Lors d’une apparition à la conférence « Vers un cadre législatif pour un euro numérique » (organisée conjointement par la Commission européenne), Panetta et d’autres responsables ont discuté d’autres restrictions qu’ils espèrent mettre en place lors du déploiement de l’euro numérique.
Panetta a proposé que la BCE soit en mesure de pouvoir consulter les données relatives aux paiements entre les utilisateurs de l’euro numérique, mais qu’elle ne détienne toutefois pas de données personnelles sur ces utilisateurs. Il a indiqué que le seul moyen pour les utilisateurs d’euros numériques d’éviter éventuellement l’enregistrement de leurs données de paiement serait de s’en tenir à une catégorie de « paiements de très faible valeur ».
« Si nous autorisons les utilisateurs à effectuer des transactions jusqu’à 50 € avec un maximum de volume de transactions dans un délai donné qui ne dépasse pas 1 000 € par mois… une transaction ne dépassant pas 50 €, alors on pourrait discuter du fait que cela ne soit pas enregistré, mais c’est une discussion à poursuivre« , a déclaré Panetta.
En plus de proposer des limites de dépenses strictes pour les utilisateurs qui souhaitent éviter la collecte de données, Panetta a également suggéré de mettre en place des limites d’épargne restrictives qui limiteraient le total des avoirs en euros numériques des utilisateurs à un maximum de 3 000 € .
« Ce dont nous discutons, c’est de la possibilité d’introduire des limites pour les utilisateurs individuels« , a déclaré Panetta. « Par exemple, nous avons discuté… de nombreux chiffres… 3 000 €. »
Panetta a affirmé que ces limites d’épargne étaient nécessaires pour la stabilité financière et pour empêcher les utilisateurs de retirer massivement leur argent des banques et d’autres intermédiaires financiers.
Un autre participant à l’événement, le ministre allemand des Finances, Christian Lindner, a remis en question la limite proposée de 50 €, ce qui se comprend dans la mesure où la culture des paiements en argent liquide est encore très présente en Allemagne.
« Je pense que 50 € est très restrictif« , a déclaré Lindner. « Je me demande si les gens accepteraient 50 € alors qu’ils peuvent payer en espèces des centaines et… plus. Donc, nous devons… évaluer cela très attentivement. Nous devrions introduire un euro numérique qui soit vraiment accepté par les citoyens et pas seulement par les décideurs politiques. »
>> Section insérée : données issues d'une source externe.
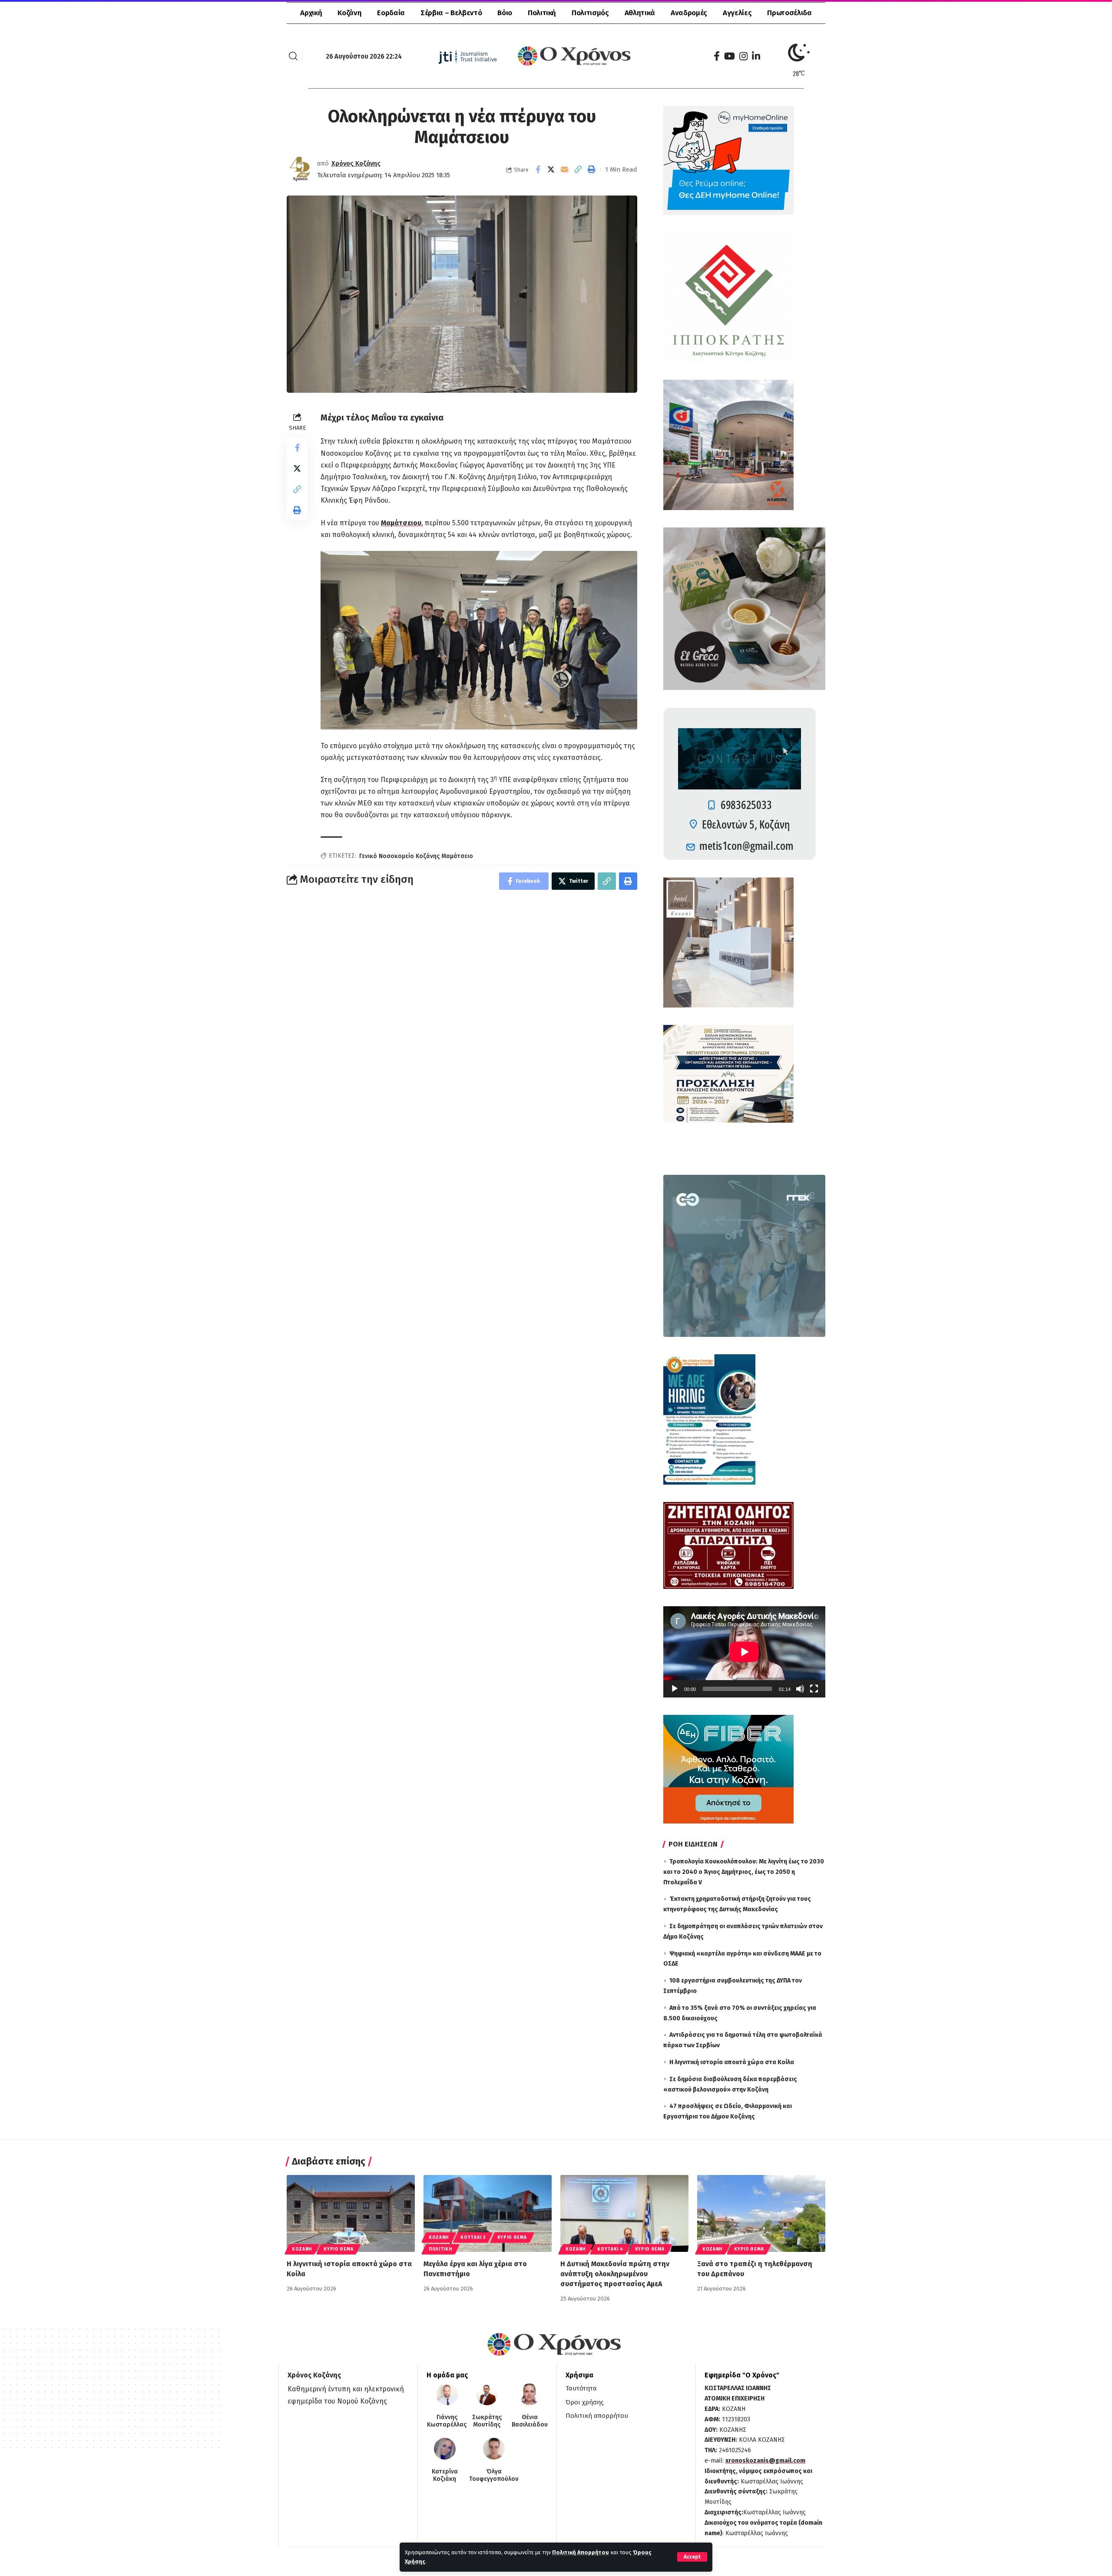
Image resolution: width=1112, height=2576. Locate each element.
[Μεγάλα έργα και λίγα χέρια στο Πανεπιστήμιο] (488, 2213)
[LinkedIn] (756, 56)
Cependant, Lindner a également appelé à ce que l’euro numérique soit « programmable« , autrement dit, à ce qu’il permette aux gouvernements ou aux banques centrales de programmer des restrictions ou des contrôles de dépenses dans les CBDC. Par exemple, une CBDC pourrait être programmée de sorte qu’elle ne puisse être dépensée que chez des marchands approuvés par le gouvernement ou programmée pour expirer dans un certain laps de temps.
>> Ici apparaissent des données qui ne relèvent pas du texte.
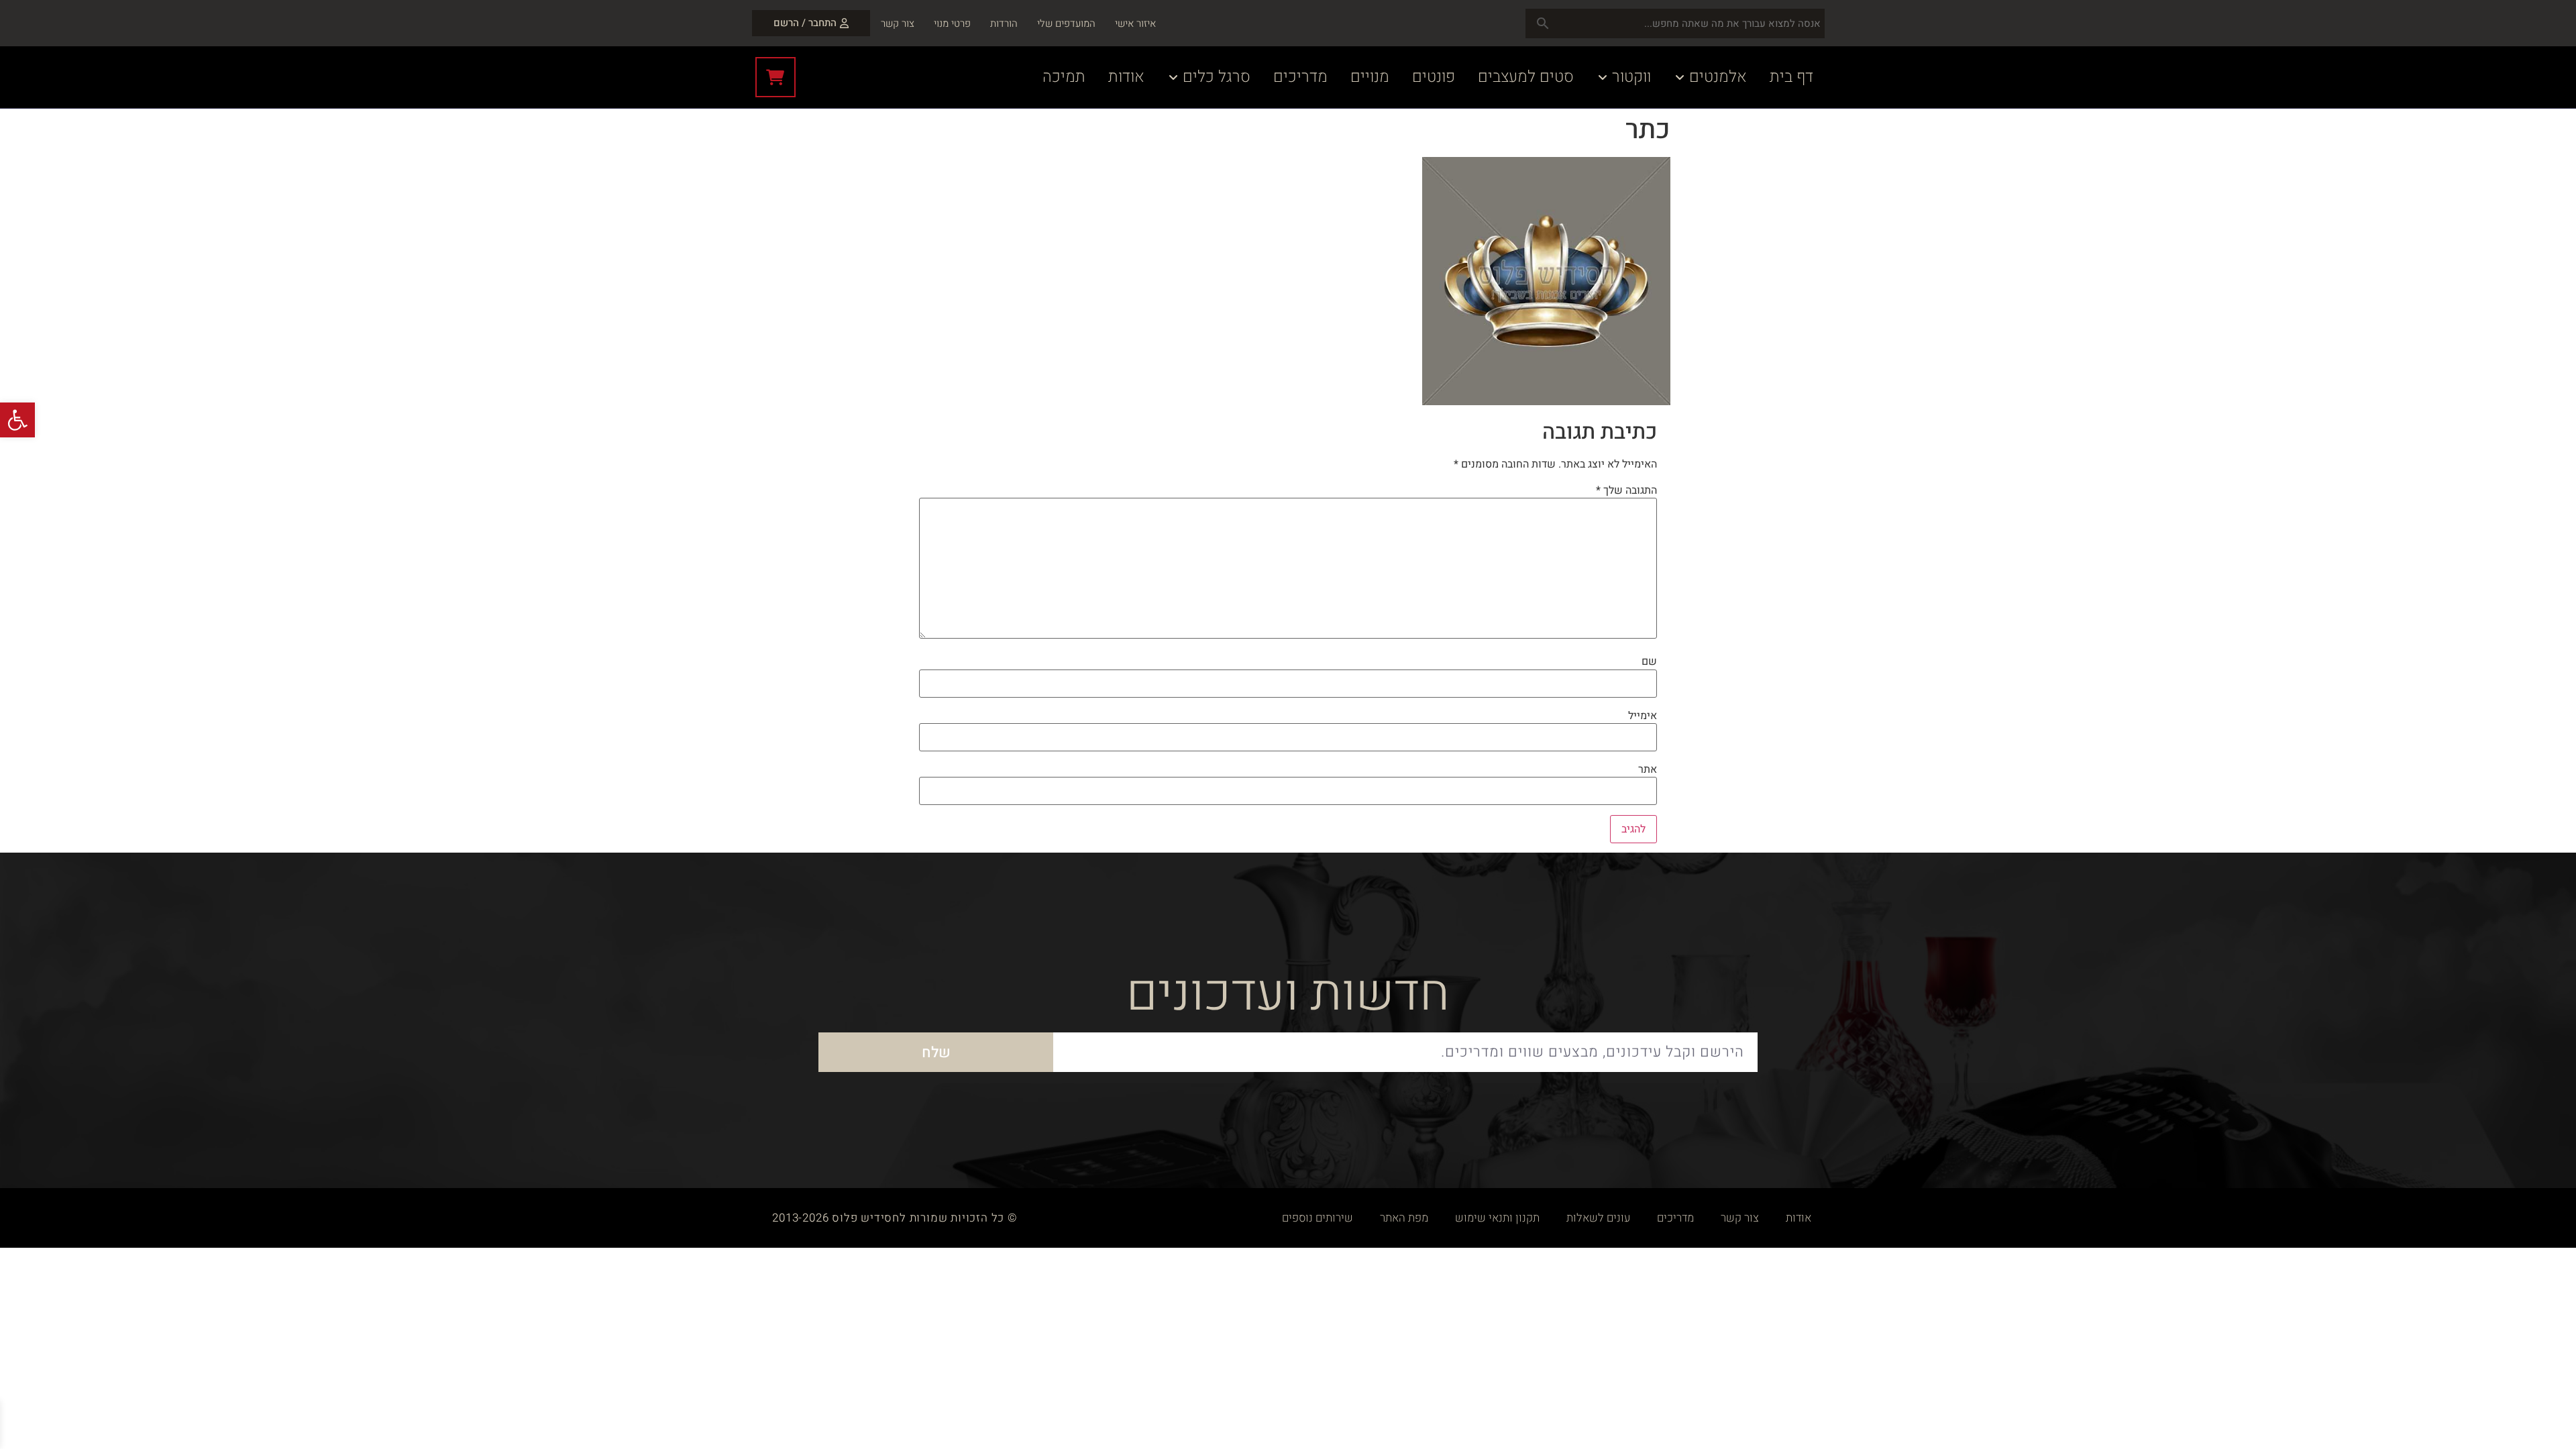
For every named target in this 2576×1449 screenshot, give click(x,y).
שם (1649, 661)
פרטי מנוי (952, 23)
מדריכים (1675, 1218)
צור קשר (897, 23)
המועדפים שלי (1066, 23)
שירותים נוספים (1317, 1218)
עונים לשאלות (1598, 1218)
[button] (17, 419)
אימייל (1642, 715)
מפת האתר (1404, 1218)
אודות (1798, 1218)
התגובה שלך (1626, 490)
Le thème de l’euro numérique et de la question de la confidentialité des transactions (ou de son absence) a été abordé par plusieurs responsables lors de l’événement, dont Christine Lagarde, présidente de la BCE. Lagarde a reconnu que lors de la consultation publique de la BCE, 43 % des personnes interrogées avaient classé la confidentialité comme l’aspect le plus important de l’euro numérique.
Mais Lagarde a rejeté la demande du public pour l’implémantation d’une véritable confidentialité. Elle a déclaré que « l’euro numérique pourrait reproduire certaines fonctionnalités des paiements en cash et permettre une plus grande confidentialité pour les paiements de faible valeur et à faible risque, y compris pour les paiements hors ligne« , mais a noté que ces protections de la confidentialité ne s’appliqueraient pas à la plupart des transactions.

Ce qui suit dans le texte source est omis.